Everyone in the business of investment management is familiar with traditional performance attribution: it starts with portfolio returns and works backward to explain what happened. Did the manager outperform the index? Where did they get it right (or wrong) — stock picking, sector picking, country picking? Were they more or less exposed than their benchmark to growth, value or other factors?
There’s no question that performance attribution analysis is useful for constructing a narrative about why the portfolio performed the way it did. But because this type of analysis starts with the outcome, rather than the actual decisions the investor took that led to that outcome, it is heavily influenced by the random effects of luck. Moreover, it doesn’t give the manager any indication of how they might achieve better results in the future.

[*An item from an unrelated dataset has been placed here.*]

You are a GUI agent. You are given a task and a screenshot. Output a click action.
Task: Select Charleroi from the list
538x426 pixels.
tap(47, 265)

Decision attribution, on the other hand, takes a bottom-up approach. It looks at all of the different decisions (stock picking, sizing, timing, etc.) the manager made during a given period and measures the distinct value each decision generated or destroyed, identifying patterns of demonstrated skill — and specific areas for improvement.

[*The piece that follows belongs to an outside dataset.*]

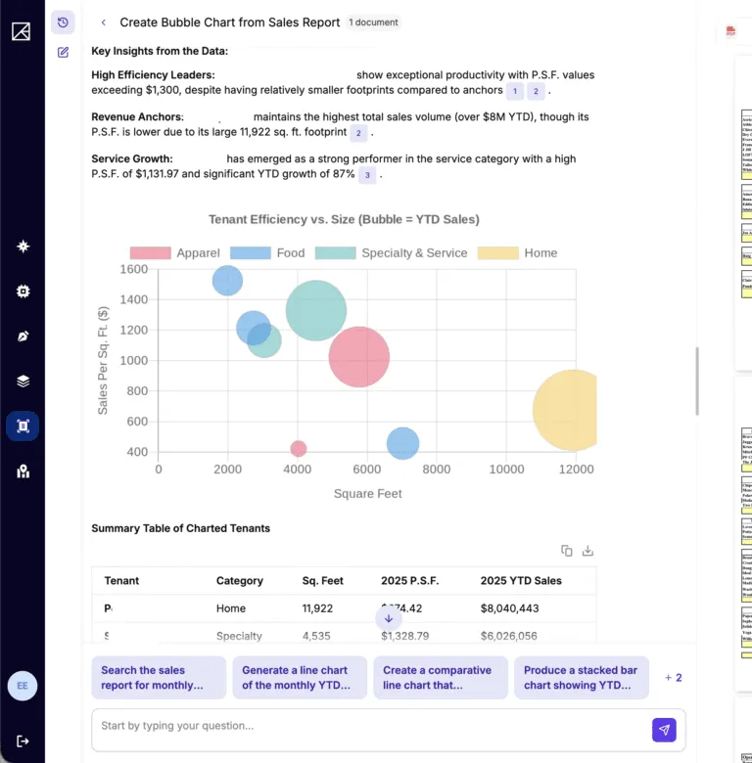
Task: Jump to bottom with the down arrow button
Action: 389,618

At the end of the day, a fund manager’s job — indeed, their fiduciary duty — is to make the best decisions they can given the information available, at all times. Decision attribution tells us whether the manager is doing a good job on that basis or not — performance attribution cannot.
I discussed this topic in a recent seminar with the Portfolio Construction Forum, a professional development program for asset managers, allocators and fund buyers in Australia. This two-minute clip sums it up nicely:
Below is what decision attribution analysis looks like in the real world. The Essentia Behavioral Alpha® Frontier (EBAF) diagram illustrates where a manager is adding value (in this case, decisions around exit timing, scaling in/out and sizing — toward the top right in the diagram) and where there is room for improvement (entry timing, size adjusting and stock picking, toward the lower left). The dotted curve in the center represents what would be achieved by chance: decisions that are profitable 50% of the time (decision hit rate), and that are typically as profitable when they are right as they are unprofitable when they are wrong (decision payoff ratio). The investor’s most skilled decisions are those to the right of the dotted curve.
Performance attribution has its place: it’s important that there is an industry standard for reporting. But the investment management industry is well aware that past performance is not predictive of future success — after all, it’s written in the fine print on every investment ad.
An investor who is ultimately trying to select managers who will perform well in the future should be looking deeper, at the manager’s actual decision-making. After all, an investor who makes profitable decisions more than 50% of the time, and whose profitable decisions tend to make more than their unprofitable decisions lose, will outperform (or make money, if you’re looking at it in absolute terms) — that’s just a mathematical fact.
If you’re an allocator of capital to equity managers, it’s worth asking any manager on your shortlist to show you their decision attribution analysis before you invest. They may not have it at the ready, but they do have the data required to do it — and the incentive, not only in the form of your potential investment but also the means to continuously improve their performance. And if they aren’t willing to look in the mirror at their own decision-making … enough said.
If you’re a manager, you already have the daily historical holdings data you need to do decision attribution analysis — just ask your custodian or fund administrator. And it doesn’t necessarily require a large financial investment — just ask us.
Essentia tracks manager decision-making and publishes the top five-ranked managers each quarter. To learn more — including which managers have shown the most decision-making skill over the latest three-year period — get the details here.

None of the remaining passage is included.